Langs deze weg ontstaat er voor een exploitant een krachtige impuls in de vormgeving van de arbeidsrelaties een consequente keuze te maken voor hetzij de positie van werkgever en dan ook de daarbij behorende verplichtingen op zich te nemen, hetzij geen werkgeversrol te wensen, maar dan ook de prostituees in volle zelfstandigheid te laten werken.

In de beantwoording van de vragen naar aanleiding van de kabinetsreactie op het evaluatierapport inzake de opheffing van het algemeen bordeelverbod (Kamerstukken II, 2002/03, 25 437, nr. 31) is vermeld dat nog zou worden bezien in hoeverre het wenselijk en mogelijk is arboverplichtingen neer te leggen bij de exploitant of de verhuurder, ook als deze niet als werkgever kan worden beschouwd.
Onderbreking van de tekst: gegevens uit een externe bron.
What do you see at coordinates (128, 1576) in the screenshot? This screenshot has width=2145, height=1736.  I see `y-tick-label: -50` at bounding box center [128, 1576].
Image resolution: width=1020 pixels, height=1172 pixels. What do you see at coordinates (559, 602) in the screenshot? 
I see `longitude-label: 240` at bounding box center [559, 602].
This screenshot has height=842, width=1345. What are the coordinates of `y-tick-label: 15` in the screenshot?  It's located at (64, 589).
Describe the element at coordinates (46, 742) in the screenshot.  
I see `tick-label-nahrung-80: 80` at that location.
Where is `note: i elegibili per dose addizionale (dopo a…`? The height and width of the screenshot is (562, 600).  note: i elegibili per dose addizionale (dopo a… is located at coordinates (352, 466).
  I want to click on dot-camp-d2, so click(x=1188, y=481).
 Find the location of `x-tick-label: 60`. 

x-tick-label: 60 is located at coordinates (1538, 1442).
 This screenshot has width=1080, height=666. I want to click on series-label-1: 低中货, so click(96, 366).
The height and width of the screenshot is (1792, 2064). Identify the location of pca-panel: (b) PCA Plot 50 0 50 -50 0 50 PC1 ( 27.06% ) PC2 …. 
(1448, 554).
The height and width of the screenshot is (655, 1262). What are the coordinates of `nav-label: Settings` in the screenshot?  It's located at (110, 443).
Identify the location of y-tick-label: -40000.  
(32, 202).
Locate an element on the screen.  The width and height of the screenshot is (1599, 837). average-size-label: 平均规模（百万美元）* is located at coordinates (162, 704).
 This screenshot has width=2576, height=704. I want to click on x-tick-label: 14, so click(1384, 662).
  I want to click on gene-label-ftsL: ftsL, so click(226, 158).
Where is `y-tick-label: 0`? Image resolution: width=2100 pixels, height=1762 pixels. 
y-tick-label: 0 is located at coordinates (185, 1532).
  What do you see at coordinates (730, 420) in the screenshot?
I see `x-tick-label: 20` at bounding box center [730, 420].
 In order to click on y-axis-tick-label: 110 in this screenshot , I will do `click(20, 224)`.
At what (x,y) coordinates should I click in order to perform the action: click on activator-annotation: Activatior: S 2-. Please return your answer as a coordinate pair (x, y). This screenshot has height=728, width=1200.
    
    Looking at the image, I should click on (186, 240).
Ik acht het niet wenselijk dat in dit verband een extra figuur wordt geïntroduceerd omdat dit tot nieuwe onduidelijkheden zou leiden over de verantwoordelijkheden van de exploitant. De Arbeidsinspectie zal dan ook het gezamenlijke oordeel van de Belastingdienst en het UWV volgen in de gevallen dat duidelijk wordt dat de exploitant tegenover de prostituee in een werkgeverspositie staat. Alleen in dat geval kan de Arbeidsinspectie handhavend optreden. Wat dit feitelijk betekent voor de handhavingsmogelijkheden van de Arbeidsinspectie zal op termijn blijken als – mede door de hierboven beschreven activiteiten van de Belastingdienst en het UWV – de arbeidsverhoudingen in de sector zijn uitgekristalliseerd.